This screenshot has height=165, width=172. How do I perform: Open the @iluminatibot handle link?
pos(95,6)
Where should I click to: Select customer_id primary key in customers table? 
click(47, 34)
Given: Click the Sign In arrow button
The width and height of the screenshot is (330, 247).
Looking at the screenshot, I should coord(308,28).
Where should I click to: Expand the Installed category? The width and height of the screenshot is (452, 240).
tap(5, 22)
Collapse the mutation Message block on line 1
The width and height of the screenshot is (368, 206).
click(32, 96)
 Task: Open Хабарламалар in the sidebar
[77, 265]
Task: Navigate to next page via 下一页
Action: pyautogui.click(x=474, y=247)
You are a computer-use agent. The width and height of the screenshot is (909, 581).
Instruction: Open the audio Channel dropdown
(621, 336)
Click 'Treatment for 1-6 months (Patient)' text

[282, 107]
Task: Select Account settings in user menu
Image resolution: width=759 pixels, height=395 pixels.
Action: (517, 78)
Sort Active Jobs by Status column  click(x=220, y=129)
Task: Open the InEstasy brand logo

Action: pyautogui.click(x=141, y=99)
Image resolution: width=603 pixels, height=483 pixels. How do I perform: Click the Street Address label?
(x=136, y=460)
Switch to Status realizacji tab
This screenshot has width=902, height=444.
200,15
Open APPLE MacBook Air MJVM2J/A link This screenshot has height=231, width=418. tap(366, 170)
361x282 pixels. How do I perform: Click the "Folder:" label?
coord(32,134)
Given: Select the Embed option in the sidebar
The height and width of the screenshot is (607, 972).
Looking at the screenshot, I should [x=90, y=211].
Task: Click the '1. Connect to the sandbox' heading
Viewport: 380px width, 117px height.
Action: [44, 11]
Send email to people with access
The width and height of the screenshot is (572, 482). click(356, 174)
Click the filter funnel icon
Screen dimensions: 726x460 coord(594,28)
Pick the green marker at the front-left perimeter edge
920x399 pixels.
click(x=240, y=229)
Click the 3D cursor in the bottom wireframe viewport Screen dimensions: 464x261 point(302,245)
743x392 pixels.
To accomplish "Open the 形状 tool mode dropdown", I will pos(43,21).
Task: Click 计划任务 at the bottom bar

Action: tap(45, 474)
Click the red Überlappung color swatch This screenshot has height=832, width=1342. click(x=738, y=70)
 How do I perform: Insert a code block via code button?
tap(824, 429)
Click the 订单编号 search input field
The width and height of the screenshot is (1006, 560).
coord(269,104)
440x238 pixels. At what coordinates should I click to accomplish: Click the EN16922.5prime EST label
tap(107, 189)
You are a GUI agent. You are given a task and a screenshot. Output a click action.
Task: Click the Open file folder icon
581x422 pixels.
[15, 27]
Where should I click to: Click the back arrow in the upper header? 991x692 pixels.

• TASK STATEMENT: Repeat every record above. Each one must match exactly.

• RESPONSE BELOW:
This screenshot has height=165, width=172. How do I perform: Open the @iluminatibot handle link?
pos(95,6)
Where should I click to: Select customer_id primary key in customers table? 
click(47, 34)
Given: Click the Sign In arrow button
The width and height of the screenshot is (330, 247).
Looking at the screenshot, I should coord(308,28).
Where should I click to: Expand the Installed category? The width and height of the screenshot is (452, 240).
tap(5, 22)
Collapse the mutation Message block on line 1
The width and height of the screenshot is (368, 206).
click(32, 96)
 Task: Open Хабарламалар in the sidebar
[77, 265]
Task: Navigate to next page via 下一页
Action: pyautogui.click(x=474, y=247)
You are a computer-use agent. The width and height of the screenshot is (909, 581).
Instruction: Open the audio Channel dropdown
(621, 336)
Click 'Treatment for 1-6 months (Patient)' text

[282, 107]
Task: Select Account settings in user menu
Image resolution: width=759 pixels, height=395 pixels.
Action: (517, 78)
Sort Active Jobs by Status column  click(x=220, y=129)
Task: Open the InEstasy brand logo

Action: pyautogui.click(x=141, y=99)
Image resolution: width=603 pixels, height=483 pixels. How do I perform: Click the Street Address label?
(x=136, y=460)
Switch to Status realizacji tab
This screenshot has width=902, height=444.
200,15
Open APPLE MacBook Air MJVM2J/A link This screenshot has height=231, width=418. tap(366, 170)
361x282 pixels. How do I perform: Click the "Folder:" label?
coord(32,134)
Given: Select the Embed option in the sidebar
The height and width of the screenshot is (607, 972).
Looking at the screenshot, I should [x=90, y=211].
Task: Click the '1. Connect to the sandbox' heading
Viewport: 380px width, 117px height.
Action: [44, 11]
Send email to people with access
The width and height of the screenshot is (572, 482). click(356, 174)
Click the filter funnel icon
Screen dimensions: 726x460 coord(594,28)
Pick the green marker at the front-left perimeter edge
920x399 pixels.
click(x=240, y=229)
Click the 3D cursor in the bottom wireframe viewport Screen dimensions: 464x261 point(302,245)
743x392 pixels.
To accomplish "Open the 形状 tool mode dropdown", I will pos(43,21).
Task: Click 计划任务 at the bottom bar

Action: tap(45, 474)
Click the red Überlappung color swatch This screenshot has height=832, width=1342. click(x=738, y=70)
 How do I perform: Insert a code block via code button?
tap(824, 429)
Click the 订单编号 search input field
The width and height of the screenshot is (1006, 560).
coord(269,104)
440x238 pixels. At what coordinates should I click to accomplish: Click the EN16922.5prime EST label
tap(107, 189)
You are a GUI agent. You are given a task and a screenshot. Output a click action.
Task: Click the Open file folder icon
581x422 pixels.
[15, 27]
Where should I click to: Click the back arrow in the upper header? 991x692 pixels.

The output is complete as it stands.